Join ToI Community to catch two authors who are redacting modern Jewish history

This week on Behind the Headlines, we speak with two co-authors about the many transformations taking place in the Jewish world in recent decades in areas such as Holocaust memory, anti-Semitism, Israel, Jewish feminism, LGBTQ+ inclusion, intermarriage and more.

The video is already live for Times of Israel Community members, but it’s not too late to join ToI Community now and access this week’s episode, along with past episodes and the rest of our wide-ranging library of exclusive content.

President of the Shalom Hartman Institute of North America Dr. Yehuda Kurtzer and scholar of religion at Northwestern University Dr. Claire Sufrin sit down with ToI Opinion & Blogs Editor Miriam Herschlag to discuss their new book, “The New Jewish Canon.” They discuss what motivated them to write it, and why they chose the end of the 20th century and start of the 21st — from 1980 to 2015 — as their focal point.

The modern Jewish history is a compilation of over 80 excerpts from key primary source texts and insightful corresponding essays by leading scholars.
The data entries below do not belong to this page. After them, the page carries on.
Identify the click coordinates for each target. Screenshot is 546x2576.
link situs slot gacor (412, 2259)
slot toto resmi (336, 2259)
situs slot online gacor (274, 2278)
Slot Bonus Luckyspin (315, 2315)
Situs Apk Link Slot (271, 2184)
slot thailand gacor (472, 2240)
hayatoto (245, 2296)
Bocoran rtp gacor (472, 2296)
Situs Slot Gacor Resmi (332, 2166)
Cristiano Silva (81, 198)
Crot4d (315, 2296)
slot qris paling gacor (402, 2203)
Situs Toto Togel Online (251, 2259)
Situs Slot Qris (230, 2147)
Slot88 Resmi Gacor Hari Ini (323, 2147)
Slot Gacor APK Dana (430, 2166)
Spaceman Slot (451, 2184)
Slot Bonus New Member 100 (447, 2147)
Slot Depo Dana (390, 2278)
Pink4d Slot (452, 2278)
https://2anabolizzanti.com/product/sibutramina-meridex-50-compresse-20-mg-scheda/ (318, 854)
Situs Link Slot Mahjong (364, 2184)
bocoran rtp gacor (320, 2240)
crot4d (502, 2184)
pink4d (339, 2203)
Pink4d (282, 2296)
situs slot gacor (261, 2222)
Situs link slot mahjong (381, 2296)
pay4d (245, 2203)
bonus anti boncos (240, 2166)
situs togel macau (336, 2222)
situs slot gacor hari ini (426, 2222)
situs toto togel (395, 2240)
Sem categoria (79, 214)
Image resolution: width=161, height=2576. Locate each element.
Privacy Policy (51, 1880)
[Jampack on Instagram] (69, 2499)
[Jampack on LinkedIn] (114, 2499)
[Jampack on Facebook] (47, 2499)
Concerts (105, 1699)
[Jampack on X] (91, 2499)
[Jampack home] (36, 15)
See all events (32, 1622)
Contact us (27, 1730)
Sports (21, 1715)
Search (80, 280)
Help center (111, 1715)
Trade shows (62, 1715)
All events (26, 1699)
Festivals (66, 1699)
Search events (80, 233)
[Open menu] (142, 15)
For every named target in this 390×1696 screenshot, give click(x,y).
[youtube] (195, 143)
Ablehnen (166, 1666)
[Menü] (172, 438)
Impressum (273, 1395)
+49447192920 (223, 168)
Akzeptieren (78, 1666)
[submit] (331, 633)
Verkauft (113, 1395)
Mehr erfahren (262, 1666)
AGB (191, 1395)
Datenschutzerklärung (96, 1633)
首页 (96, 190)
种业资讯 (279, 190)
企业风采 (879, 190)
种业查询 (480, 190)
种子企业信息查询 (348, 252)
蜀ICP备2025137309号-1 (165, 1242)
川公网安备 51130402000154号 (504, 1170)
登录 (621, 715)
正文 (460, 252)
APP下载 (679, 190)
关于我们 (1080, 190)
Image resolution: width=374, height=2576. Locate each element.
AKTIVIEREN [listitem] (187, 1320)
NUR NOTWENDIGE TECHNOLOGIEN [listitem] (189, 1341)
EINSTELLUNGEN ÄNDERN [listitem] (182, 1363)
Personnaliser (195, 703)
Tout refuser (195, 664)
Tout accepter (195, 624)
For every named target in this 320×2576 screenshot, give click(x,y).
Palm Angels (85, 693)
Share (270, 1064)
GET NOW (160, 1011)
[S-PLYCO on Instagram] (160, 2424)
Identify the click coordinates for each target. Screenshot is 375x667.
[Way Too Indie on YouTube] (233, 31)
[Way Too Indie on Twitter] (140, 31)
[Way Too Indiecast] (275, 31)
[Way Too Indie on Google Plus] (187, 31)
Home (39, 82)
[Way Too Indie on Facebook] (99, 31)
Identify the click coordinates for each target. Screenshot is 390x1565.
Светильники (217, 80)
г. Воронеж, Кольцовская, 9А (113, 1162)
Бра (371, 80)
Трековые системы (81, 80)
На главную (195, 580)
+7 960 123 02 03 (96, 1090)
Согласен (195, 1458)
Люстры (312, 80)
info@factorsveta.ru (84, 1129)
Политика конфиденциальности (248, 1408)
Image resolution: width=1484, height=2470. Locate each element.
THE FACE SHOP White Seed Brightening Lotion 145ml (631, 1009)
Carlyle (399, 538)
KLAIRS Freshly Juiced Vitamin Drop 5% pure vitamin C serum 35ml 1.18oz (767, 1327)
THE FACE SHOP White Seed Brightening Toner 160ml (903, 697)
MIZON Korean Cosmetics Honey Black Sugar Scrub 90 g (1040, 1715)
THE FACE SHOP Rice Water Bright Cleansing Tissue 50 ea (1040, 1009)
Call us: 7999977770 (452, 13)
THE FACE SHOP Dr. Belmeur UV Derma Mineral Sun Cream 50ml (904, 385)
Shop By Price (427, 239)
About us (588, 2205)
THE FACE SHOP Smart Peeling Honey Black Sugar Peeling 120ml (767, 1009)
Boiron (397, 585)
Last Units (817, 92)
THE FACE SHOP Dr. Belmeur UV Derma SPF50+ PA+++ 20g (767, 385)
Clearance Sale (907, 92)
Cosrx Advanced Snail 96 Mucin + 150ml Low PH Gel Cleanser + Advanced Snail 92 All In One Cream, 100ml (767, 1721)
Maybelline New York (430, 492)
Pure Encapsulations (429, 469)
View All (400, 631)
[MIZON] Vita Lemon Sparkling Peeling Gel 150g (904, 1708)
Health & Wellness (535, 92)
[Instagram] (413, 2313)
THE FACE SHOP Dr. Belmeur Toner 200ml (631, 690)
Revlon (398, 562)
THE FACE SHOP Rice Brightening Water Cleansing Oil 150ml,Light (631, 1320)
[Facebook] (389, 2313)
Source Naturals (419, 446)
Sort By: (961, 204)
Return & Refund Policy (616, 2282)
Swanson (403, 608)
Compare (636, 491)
They write on topics of history and memory, Jewish politics and the public square, religion and religiosity, and identities and communities.

It is both text and textbook of the Jewish intellectual and communal zeitgeist for the contemporary period and the recent past, canonizing our most important ideas and debates of the past two generations. Just as importantly, it stimulates debate and scholarship about what is yet to come.

‘The New Jewish Canon: Ideas & Debates 1980-2015,’ co-edited by Yehuda Kurtzer and Claire E. Sufrin. (Academic Studies Press)

But history is never static. The authors are also keen to address the unforeseen controversy that arose following the launch of the #MeToo movement, when it was discovered that several leading Jewish figures who contributed to the recently published book were accused of, and admitted to, sexual misconduct. They also speak about their decision on whether to leave the offending figures in the book or erase them from the pages of their history.

The conversation is as dynamic as its diverse subject matter, reflecting the beautiful complexity of modern Judaism.

Kurtzer is a leading thinker and author on the meaning of Israel to American Jews, on Jewish history and Jewish memory, and on questions of leadership and change in American Jewish life.

Sufrin is a scholar of religion specializing in modern Jewish thought and theology. Her research and teaching focus on German-Jewish thinkers, post-Holocaust theology, biblical interpretation, the intersection of religion and literature, and gender and religion.